■ What you are asked to do ■
Can you reproduce the passage of the Shannon entropy text below that begins at the words "Negative entroy, \(-H(X)\), is" and stops after "solve some problems."?
[START Excerpt to read]
Shannon Entropy

The entropy of a random experiment, \(X\), with discrete outcomes, is defined as \[ H(X) = -\sum_{x \in X} p(x) \cdot log_2(p(x)) \]

Since we usually deal with binary information you will see \(log\) used instead of \(log_2\). In this base Shannon Entropy has units of bits.

Example

An unfair dice might be weighted in such a way that the number 1 is biased. A probability mass function for rolling the dice once might be: \[ p(x) = \begin{cases} \frac{1}{4} \ \ x=1, \ \ \frac{1}{6} \ \ x=2, \ \ \frac{1}{6} \ \ x=3, \\ \frac{1}{6} \ \ x=4, \ \ \frac{1}{6} \ \ x=5, \ \ \frac{1}{12} \ \ x=6 \end{cases} \] The entropy of tossing this dice once is \[ H(X) = \frac{1}{4}log(4) + 4\Big(\frac{1}{6}log(6)\Big) + \frac{1}{12}log(12) = 2.522\] Compare this to the fair dice: \[ H(X_{fair}) = 6\Big(\frac{1}{6}log(6)\Big) = 2.585 \]

Properties of Shannon Entropy

If \(p(x)=0\) then \(p(x) \cdot log(p(x))=0\). This can be proven even for discrete probability mass functions by finding the value of the continuous function \(x \cdot log(x)\) as \(x\) aproaches \(0\).

Negative entroy, \(-H(X)\), is a convex function. This means we can find maximum entropy (minimum negative entropy) using convex optimization. We can also use Lagrange multipliers to solve some problems.
For a given set of outcomes the maximum entropy is achieved when the probability distribution is uniform. Entropy is maximized when we know the least about the outcome.
\(H(X) \leq log\big(|X|\big)\), where \(|X|\) is the number of elements in \(X\). Equality holds if \(X\) has a uniform distribution.

Interpretations of Entropy

Entropy measures the amount of information required on average to describe a random variable.

Joint Entropy

We can extend the definition of Shannon Entropy to include joint probability distributions. If there are two random variables, \(X\), and \(Y\) with outcomes \(\{x_1, \ldots,x_n\}\) and \(\{y_1, \ldots, y_m\}\). We join them together into the new random variable \((X,Y)\). If this vector has joint probability mass function \(p(x_i,y_j)\) for all \(x_i \in X\) and \(y_j \in Y\), then the Joint Entropy is: \[ H(X,Y) = -\sum_{x \in X} \sum_{y \in Y} p(x,y) log \big(p(x,y)\big) \]

Note that this says nothing about the independence of \(X\) and \(Y\). It only says that if we know the probabilities for every outcome in the joint distribution we can find the entropy of the system.
[END Excerpt to read]
[START Data lines]
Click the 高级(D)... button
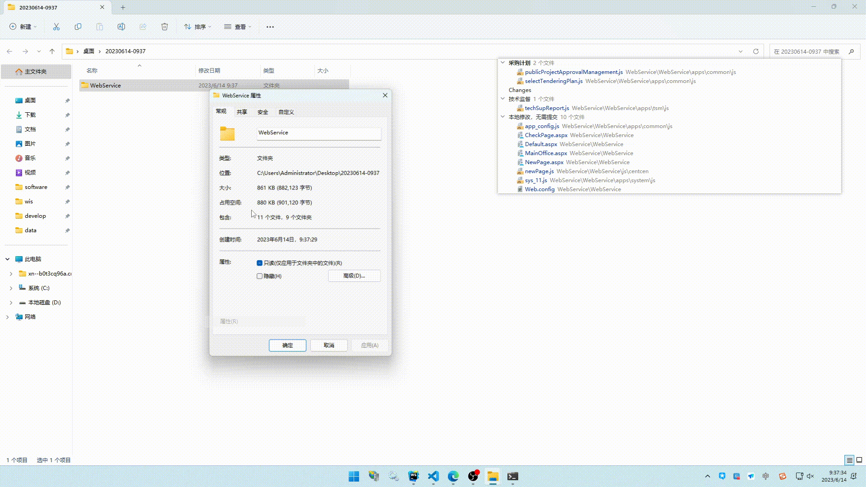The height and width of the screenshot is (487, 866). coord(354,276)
[END Data lines]
[START Data lines]
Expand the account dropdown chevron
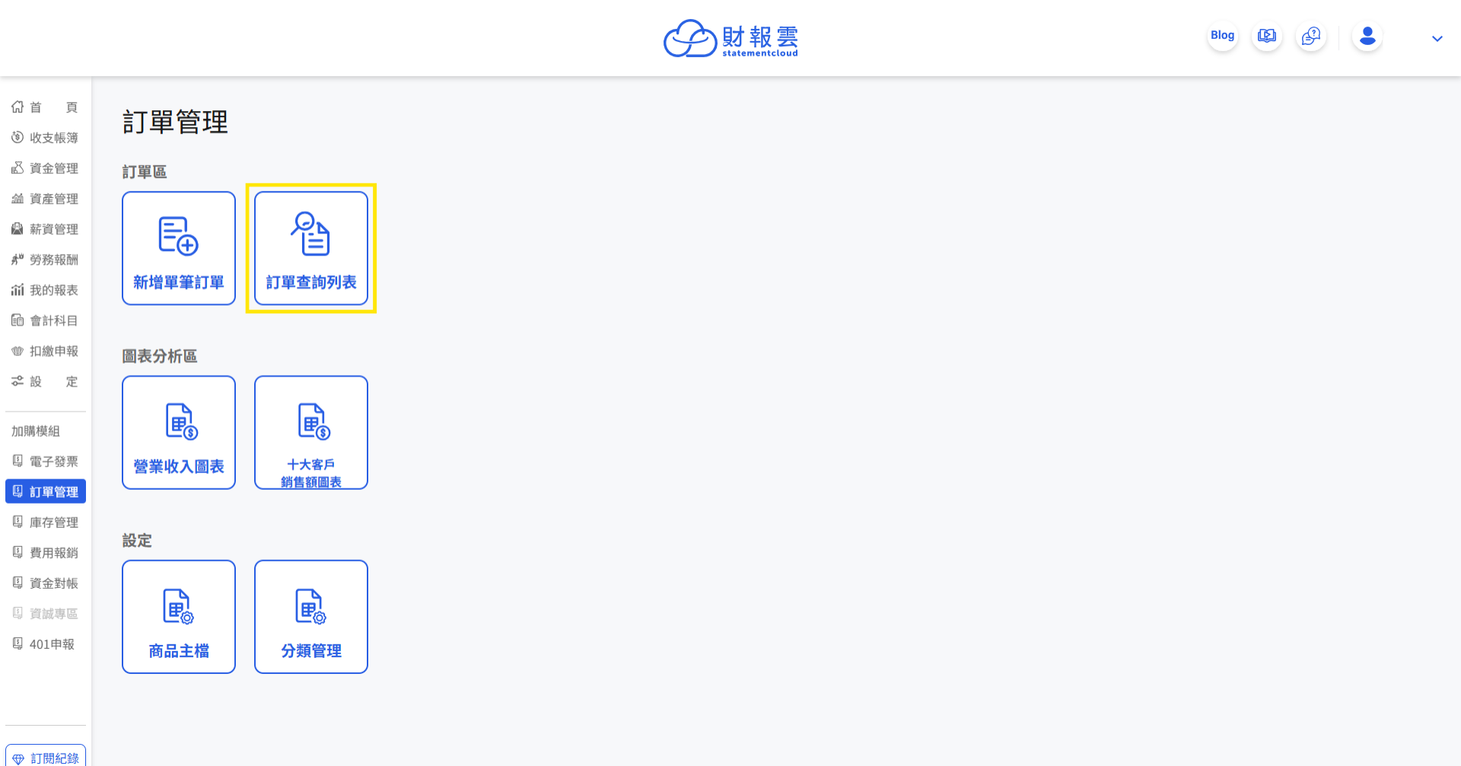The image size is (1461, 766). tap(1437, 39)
[END Data lines]
■ Reply ■
Negative entroy, \(-H(X)\), is a convex function. This means we can find maximum entropy (minimum negative entropy) using convex optimization. We can also use Lagrange multipliers to solve some problems.